28th CSH Soldier Invents Life-Saving Device

28th CSH Soldier Invents Life-Saving Device
By Sgt. Mark Bell, 19 NOV 2003

Baghdad, Iraq - What do cardboard, plastic pipe, tape and a hair dryer have in common? Probably nothing, but add Staff Sgt. Adam R. Irby into the equation and you get an effective life-saving device proven in combat situations.

As the 25-year-old ward master, from Yorktown, VA, for the Surgical Intensive Care Unit (SICU) of the 28th Combat Support Hospital, from Fort Bragg, NC, which is currently deployed in support of Operation Iraq Freedom, Irby said they needed something to warm patients who have lost a large amount of blood.

The result is a makeshift blue cardboard box, which resembles a young child’s playhouse, but is more commonly known to the staff at the 28th CSH as the “Chief Cuddler.”

“We receive critically-injured patients who often suffer from mass amounts of blood loss,” Irby said. “With blood loss the patient’s temperature will start to drop. With this drop in temperature the patients lack the ability to stop the internal bleeding.”

Dr. (Capt.) Tracey Lyon, 32, from Wilton, Conn., a 28th CSH staff anesthesiologist, said the body needs heat to allow blood to clot.

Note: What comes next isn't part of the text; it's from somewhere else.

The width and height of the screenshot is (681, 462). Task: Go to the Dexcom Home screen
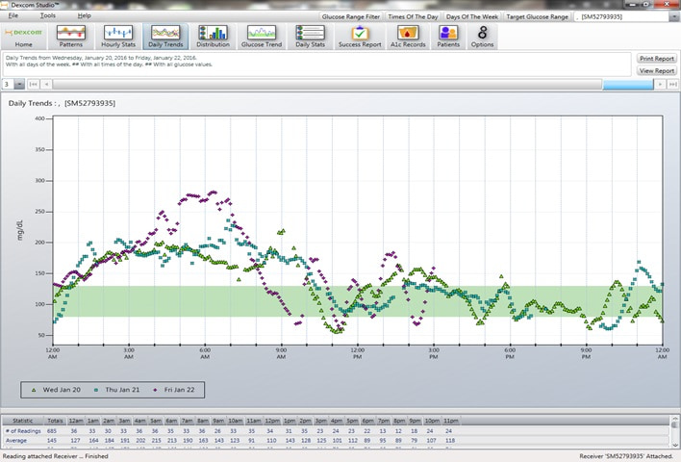click(x=23, y=37)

With the help of Maj. W. Greenly, 36, from North Olmstead, OH, the head nurse of the SICU, Irby’s innovative and creative side came into good use. Greenly then approached Irby with a hair dryer to see if there could be a better way the common household device could be used to warm patients.

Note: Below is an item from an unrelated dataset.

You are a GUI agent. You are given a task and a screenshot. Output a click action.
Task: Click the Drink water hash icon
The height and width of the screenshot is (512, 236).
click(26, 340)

“He’s a jack-of-all-trades,” Greenly said about Irby. “He can take an ordinary item and turn it into anything we need to accomplish the mission.”

Under normal conditions, doctors and surgeons would use a “Bear Hugger” blanket, which incorporates small ventilation pipes distributing warm air around the patient, said Lyon. She said the hospital has been waiting four months for the arrival of the blankets, which cost more than $900 each. In the mean time, the “Chief Cuddler” has been working hard to save lives.

“I constructed the ‘Chief Cuddler’ out of old cardboard boxes and Greenly’s hair dryer,” Irby said. “It creates a micro-environment of about 105 degrees and will bring a patient from about 90 to 98.6 degrees in about three hours, almost a three-fold decrease in time.”

Lyon said the box creates a small medical greenhouse, which allows the patient to stop bleeding on his or her own and allows for a more stable transport out of country.

“We have seen soldiers safely evacuated to Germany, where we know they will receive definitive treatment and be able to see their families, thanks to all the personnel who work in the 28th CSH,” he said. Already, the “Chief Cuddler” has assisted in saving over 20 lives since its creation, he said. Those lives are documented on the outside cover with each patient’s number, and the date and time it was used.

Irby said he gets the most satisfaction from his job when he is able to save a life of a soldier who has been injured on the battlefield.

“The most important aspect of my job is that I am able to keep a highly critical-care area functioning,” he said. “I enable the officers and enlisted soldiers to accomplish the great care they provide to the soldiers who are injured defending us on the frontline.”

Additionally, Irby is responsible for maintaining expensive and sensitive medical equipment and ensuring that his staff has the critical supplies they need to accomplish the mission.

“He’s awesome because he is clinically competent,” Greenly said about Irby. “He knows how everything works, and he knows the needs of the hospital. Because the knows what we need, he
is able to modify equipment to accomplish the mission.”

Just as important, Irby enjoys being a mentor. “I also provide guidance to my enlisted soldiers, and ensure that they leave here a more knowledgeable health care provider,” he said. For Irby, being in Iraq for the past eight months has been what he has been training to do since joining the Army. Providing care, not only to American soldiers, but also to Iraqi civilians and detainees, has been a challenge.

“We have seen Iraqi civilians, who were in the wrong place at the wrong time, go from completely on life support, to be able to leave here a go back to their own families,” he said. “We have seen Iraqi detainees treated here, where the information they will provide may be more valuable in allowing the U.S. to accomplish its mission and send its soldiers back home.”

Although patients will probably never see or interact with Irby, for him, knowing there are families waiting for the injured soldiers’ safe return back to loved ones is enough thanks and gratitude for himself. Watching Irby, one could easily guess him for a quiet soldier who shows up to work each day doing a job he loves.

“This guy is the epitome of any noncommissioned officer,” Greenly said. “His selfless service shows in his soldiers. It’s very obvious he is a soldier’s soldier.”

If you ask Irby who he is, he’s an everyday soldier working on his small part of the mission to return Iraq to normal.

“I am just a common-sense guy who tries to leave a positive mark wherever I go,” he said. “I try to do what is right for my soldiers, the soldiers we treat, and the unit by trying to implement even the smallest of changes that will better our capabilities.”